# I'm getting a 45Colt Bisley!!!



## thedr (Dec 23, 2006)

I have always liked the Ruger Blackhawk guns. The first magnum I ever shot was a Ruger Super Blackhawk 44Mag in Alaska in 1976! 
Anyway, I was at my favorite gunshop today and they had two Ruger Bisley's in 45 Colt w/.45ACP cylinder in S/S. What a damn fine looking handgun. I was there to put money down on another handgun they're holding for me. I just could not resist. I put some down on the Bisley also. 
I'm happy as...........you know!:smt033 
Can't wait to get it. This will be the first single action I've ever owned and I've been shooting for more than four decades. I've shot other people's single action guns but I've always been a double action guy. I'm looking forward to many hours of shooting pleasure with this "Bad Boy".


----------



## Shipwreck (Jan 26, 2006)

Well, that's great. Make sure to post some pics and tell us about it when ya get it  :smt023


----------



## Baldy (Jun 21, 2006)

*Fun time.*



thedr said:


> I have always liked the Ruger Blackhawk guns. The first magnum I ever shot was a Ruger Super Blackhawk 44Mag in Alaska in 1976!
> Anyway, I was at my favorite gunshop today and they had two Ruger Bisley's in 45 Colt w/.45ACP cylinder in S/S. What a damn fine looking handgun. I was there to put money down on another handgun they're holding for me. I just could not resist. I put some down on the Bisley also.
> I'm happy as...........you know!:smt033
> Can't wait to get it. This will be the first single action I've ever owned and I've been shooting for more than four decades. I've shot other people's single action guns but I've always been a double action guy. I'm looking forward to many hours of shooting pleasure with this "Bad Boy".

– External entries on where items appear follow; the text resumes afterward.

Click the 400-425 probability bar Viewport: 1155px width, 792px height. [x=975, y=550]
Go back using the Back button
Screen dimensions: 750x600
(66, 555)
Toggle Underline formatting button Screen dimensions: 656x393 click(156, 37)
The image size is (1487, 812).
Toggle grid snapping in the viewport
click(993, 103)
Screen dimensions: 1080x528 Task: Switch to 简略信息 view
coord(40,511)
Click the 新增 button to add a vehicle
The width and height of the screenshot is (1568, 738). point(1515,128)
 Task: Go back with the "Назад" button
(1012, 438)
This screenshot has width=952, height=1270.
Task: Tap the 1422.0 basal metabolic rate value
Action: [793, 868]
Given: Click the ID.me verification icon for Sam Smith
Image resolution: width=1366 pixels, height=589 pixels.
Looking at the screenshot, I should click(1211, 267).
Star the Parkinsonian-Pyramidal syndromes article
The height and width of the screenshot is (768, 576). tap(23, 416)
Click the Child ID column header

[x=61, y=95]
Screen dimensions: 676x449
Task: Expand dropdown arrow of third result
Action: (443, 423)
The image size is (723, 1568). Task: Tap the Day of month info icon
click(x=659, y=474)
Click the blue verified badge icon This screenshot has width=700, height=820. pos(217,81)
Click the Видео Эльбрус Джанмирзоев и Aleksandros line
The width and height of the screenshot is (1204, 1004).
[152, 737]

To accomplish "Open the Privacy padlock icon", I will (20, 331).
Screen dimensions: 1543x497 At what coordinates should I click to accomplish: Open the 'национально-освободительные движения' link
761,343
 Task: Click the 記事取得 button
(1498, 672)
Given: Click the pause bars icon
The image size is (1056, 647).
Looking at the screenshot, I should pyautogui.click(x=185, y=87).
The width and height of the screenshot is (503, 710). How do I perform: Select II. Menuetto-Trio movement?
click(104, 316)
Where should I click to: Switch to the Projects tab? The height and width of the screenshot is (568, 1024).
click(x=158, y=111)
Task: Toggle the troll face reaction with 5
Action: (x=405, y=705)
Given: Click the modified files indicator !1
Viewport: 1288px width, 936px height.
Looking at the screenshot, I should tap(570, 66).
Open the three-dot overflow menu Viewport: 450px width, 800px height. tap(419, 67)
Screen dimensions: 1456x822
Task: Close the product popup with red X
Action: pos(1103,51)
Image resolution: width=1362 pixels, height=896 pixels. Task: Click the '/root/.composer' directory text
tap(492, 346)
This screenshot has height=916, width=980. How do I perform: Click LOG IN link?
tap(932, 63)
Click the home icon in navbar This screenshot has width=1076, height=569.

:smt023 Your going to have a ball with that puppy. I had a .44mag Blackhawk many years ago and like a fool I let it get away. Give us some pictures and a range report on it and let us drool.:smt023


----------



## Blkhawk73 (Sep 2, 2006)

That would be one of what's become known as an Acusport model. They were part of a series now that the distributor Acusport has contracted Ruger to produce. Originally offered in .44 magnum two runs of .41 magnum, 2 runs of a 45 Colt model were made also. This was then followed up by a small run (250+/-) of the convertables originally. Mid '06 I think it was another large run of the convertables was made to bring total production up to 1200 I'm told. Thus far I've gotten one each tucked away with an extra of the 45 Colt ones as a shooter. Sometime soon there's also a run of these chambered in .357 magnum (already got 2 ordered). 
They're one of the nicest shooting revolvers I've ever tried. the Bisley configuration makes for a nicer hold and the bbl length has a near perfect balance. I'm sure you'll be more than happy with yours!

Here's my shooter:


----------



## TomC (Sep 5, 2006)

I have one of the Accusport Bisleys in .45 Colt. I think you will really like yours. Mine doesn't have the .45 ACP cylinder, but I have several .45 Blackhawks with the .45 ACP cylinder. I find I use the .45 ACP cylinder a lot more than the .45 Colt cylinder.


----------



## Baldy (Jun 21, 2006)

Blkhawk73 said:


> That would be one of what's become known as an Acusport model. They were part of a series now that the distributor Acusport has contracted Ruger to produce. Originally offered in .44 magnum two runs of .41 magnum, 2 runs of a 45 Colt model were made also. This was then followed up by a small run (250+/-) of the convertables originally. Mid '06 I think it was another large run of the convertables was made to bring total production up to 1200 I'm told. Thus far I've gotten one each tucked away with an extra of the 45 Colt ones as a shooter. Sometime soon there's also a run of these chambered in .357 magnum (already got 2 ordered).
> They're one of the nicest shooting revolvers I've ever tried. the Bisley configuration makes for a nicer hold and the bbl length has a near perfect balance. I'm sure you'll be more than happy with yours!
> 
> Here's my shooter:


 Don't mind my drooling.:drooling: :supz: :drooling:


----------